Data to process
====

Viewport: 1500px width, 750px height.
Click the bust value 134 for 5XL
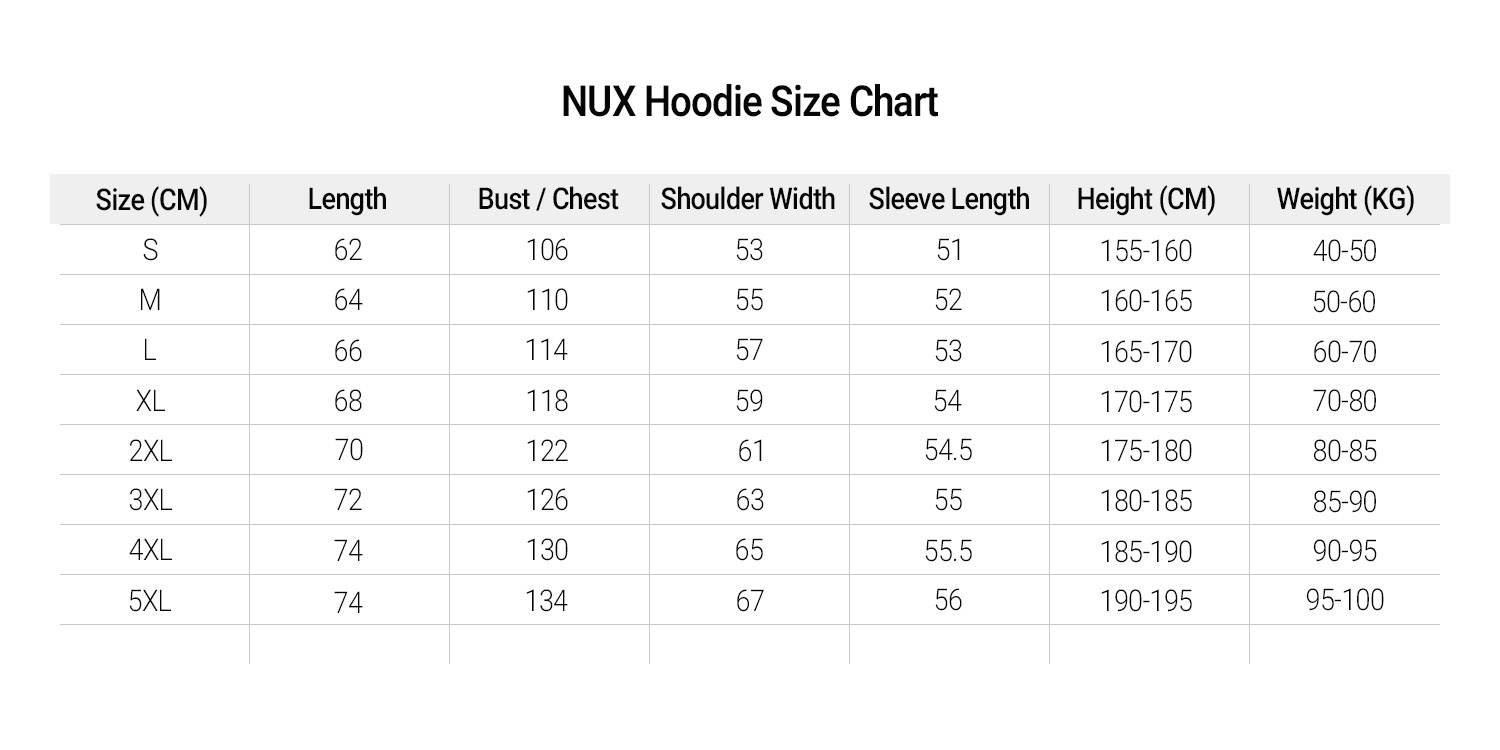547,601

====

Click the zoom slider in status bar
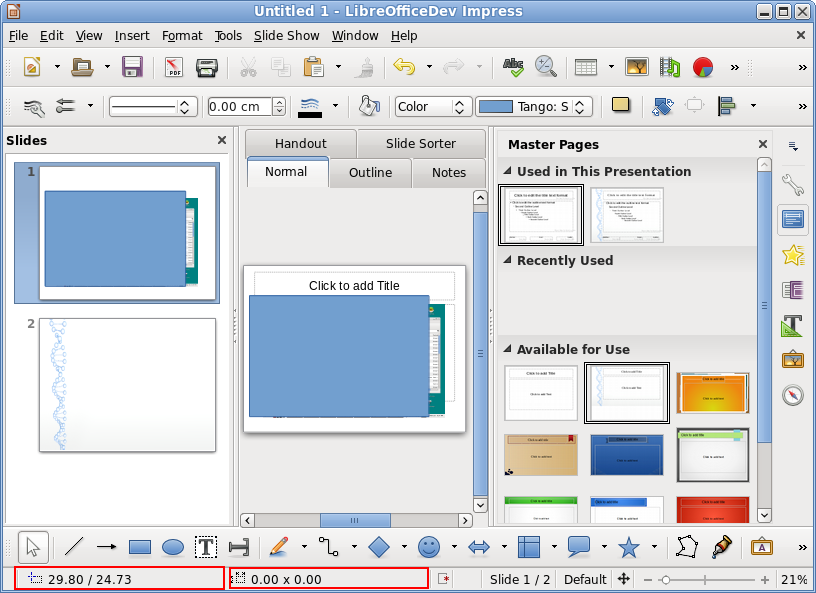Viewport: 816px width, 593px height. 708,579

====

Required work
Locate each row above that contains the word "Click", and copy those rows out in full.

Complete output
Click the bust value 134 for 5XL
Click the zoom slider in status bar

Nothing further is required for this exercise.